Who manages the portfolio and make sure it will be executed correctly? Prevent panic selling/mistakes during downturns etc.

When I was asked the same there was interesting conversation which may be useful to you.

TL:DR decision was to put 3+ years’ expenses as pure cash and all the rest in VEVE.

I agree with the hedging for foreign bonds but I don’t think that global aggregate bonds as default approach is such a clear case. I would never recommend investing the complete bond portion of a portfolio in a global aggregate bond fund. And the performance over the last few years confirms that, in my view. Future performance may differ, of course, but the potential performance difference between global and CHF funds is large enough that I don’t consider global aggregate bonds a clear default choice.

If I had to choose a single bond ETF, I’d rather go with a CHF Corporate Bond ETF with its lower effective duration, despite some short term correlation with stocks.
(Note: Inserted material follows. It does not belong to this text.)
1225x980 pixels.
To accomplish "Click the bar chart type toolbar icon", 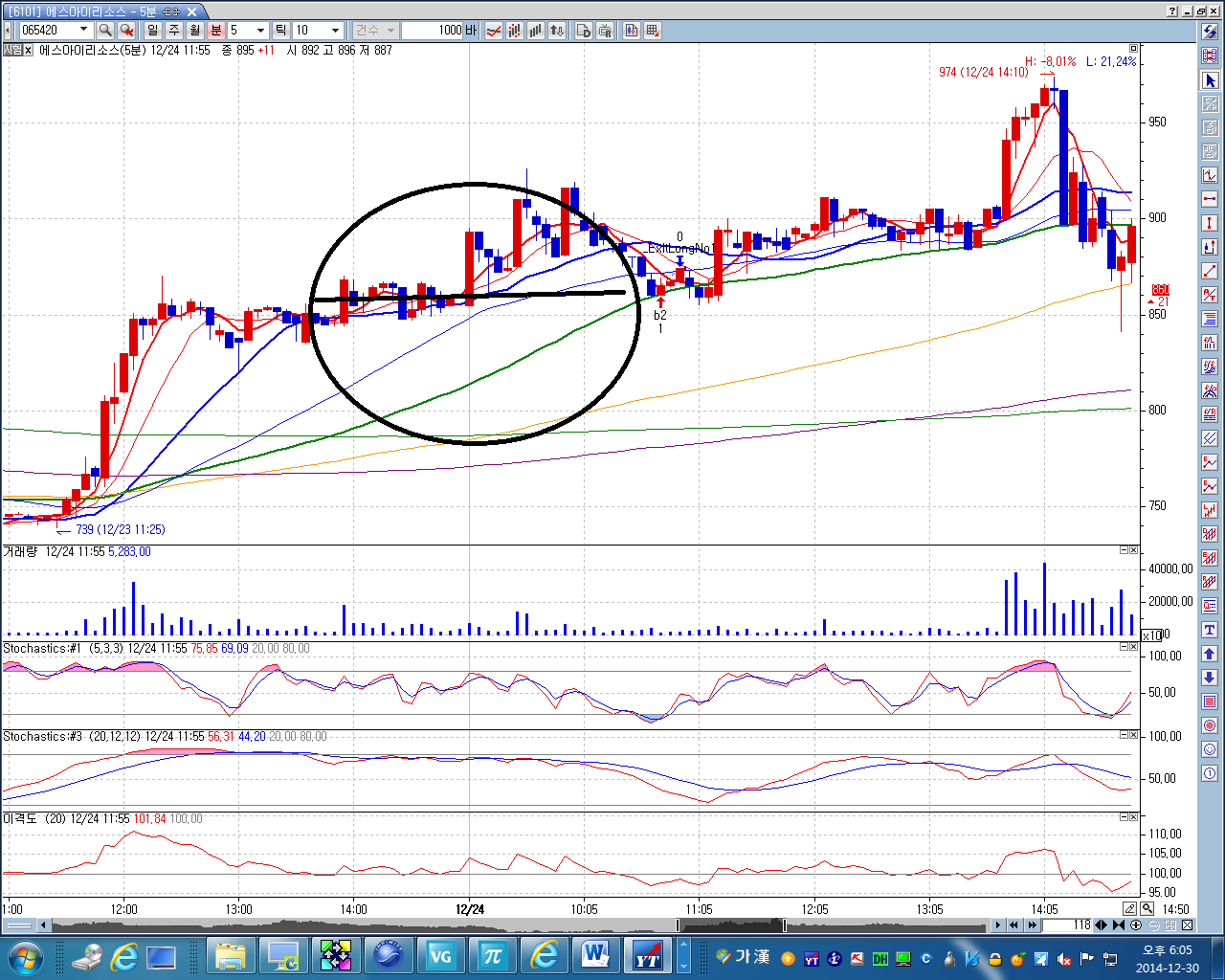I will coord(535,31).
A mix of CHF and CHF-hedged global funds may be reasonable, though.

I wasn’t convinced of a single fund myself, so I invest in a mix of CHF corporate bond fund, CHF-hedged global aggregate bond fund, aggregate CHF bond fund and short-term CHF bond fund (one reason was also to control the effective duration a bit). I also hold a Swiss real estate ETF and gold ETF as further diversifiers.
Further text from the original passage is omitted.